Saturday 4 June 2011

My father ceased driving

some years ago. He made the decision himself. It was not, as it is for many people, made for him.
My father never never liked driving but he valued the independence and freedom of being able to drive. Nevertheless he felt it was time to stop - before he had an accident, before he injured someone else.
I have never driven a car. My visual perceptual capacities are not good enough for that. I do not miss something I have never had but I sometimes think the convenience of being able to leave the house, enter a car and drive off would be good - especially when it was much too hot or raining.
There are other people who continue to drive long after they should cease. They are simply not prepared to give up their convenience for the safety of others. One of my former lecturers lives locally. She is in the early stages of Alzheimer's. She knows that. Her doctor knows that.
Despite that he has just passed her as "fit to drive" again. She is not. I have watched her come into the shopping centre on several occasions. There have been minor dings to other cars. She forgets where the car is and, sometimes, that she has it there at all. Twice she has become lost on short journeys - the only journeys she now makes. But she is, according to the law, still able to drive.
Three years ago a man with no sight in one eye and impaired sight in the other was declared "fit to drive" despite having been at fault in an accident which killed someone. His occupation, unbelievably, was that of a courier van driver. The decision was eventually appealed but he was back on the roads for some time before his licence was revoked. He knew he could not see well enough but insisted it was his right to drive.
When we moved into this house our neighbours on one side were an elderly couple. They would drive to Queensland each winter while towing a caravan. The last time they did the trip the old man was 91. He had been driving long distances all his life. He had towed many a caravan as well. That year there was a problem with the caravan. That was it. He did not tow the van again. They did two more trips to Queensland by car but stayed in motels or cabins on the way. Then there was a problem with the car. That was the next decider. No more trips to Queensland. After that it was trips to the doctor, the chemist and the supermarket. At 96 he did what my father did, he handed in his licence. He was still, according to the doctor, "fit to drive" but he told me, "I've lost the edge. I know I am not." I rather suspect he should have given up even earlier but at least he made the decision.

#### Data segment
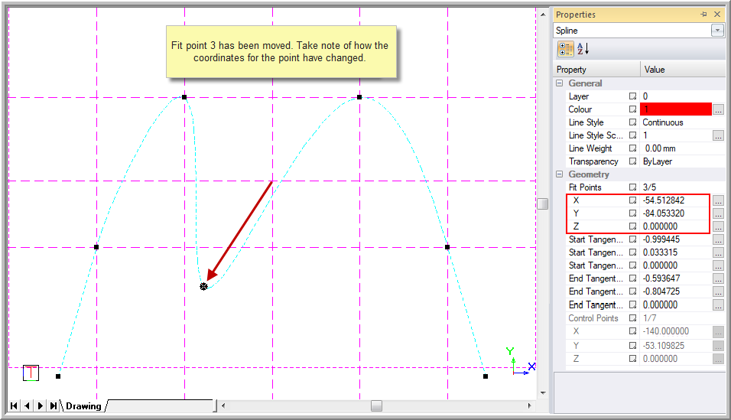
Task: Go to last sheet tab arrow
Action: click(54, 405)
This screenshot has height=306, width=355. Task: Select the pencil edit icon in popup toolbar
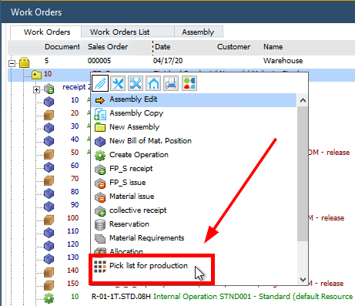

#### Task A
Answer these from the post about giving up driving:
(i) Why has the writer never driven a car?
(ii) What job did the man with no sight in one eye have?
(iii) At what age did the elderly neighbor hand in his licence?
#### Task B
Copy word for word the part of the post about giving up driving between "There are other" and "still able to drive.", inclusive.

#### Answer box A
(i) The writer's visual perceptual capacities are not good enough for driving.
(ii) He was a courier van driver.
(iii) He handed it in at 96.

#### Answer box B
There are other people who continue to drive long after they should cease. They are simply not prepared to give up their convenience for the safety of others. One of my former lecturers lives locally. She is in the early stages of Alzheimer's. She knows that. Her doctor knows that.
Despite that he has just passed her as "fit to drive" again. She is not. I have watched her come into the shopping centre on several occasions. There have been minor dings to other cars. She forgets where the car is and, sometimes, that she has it there at all. Twice she has become lost on short journeys - the only journeys she now makes. But she is, according to the law, still able to drive.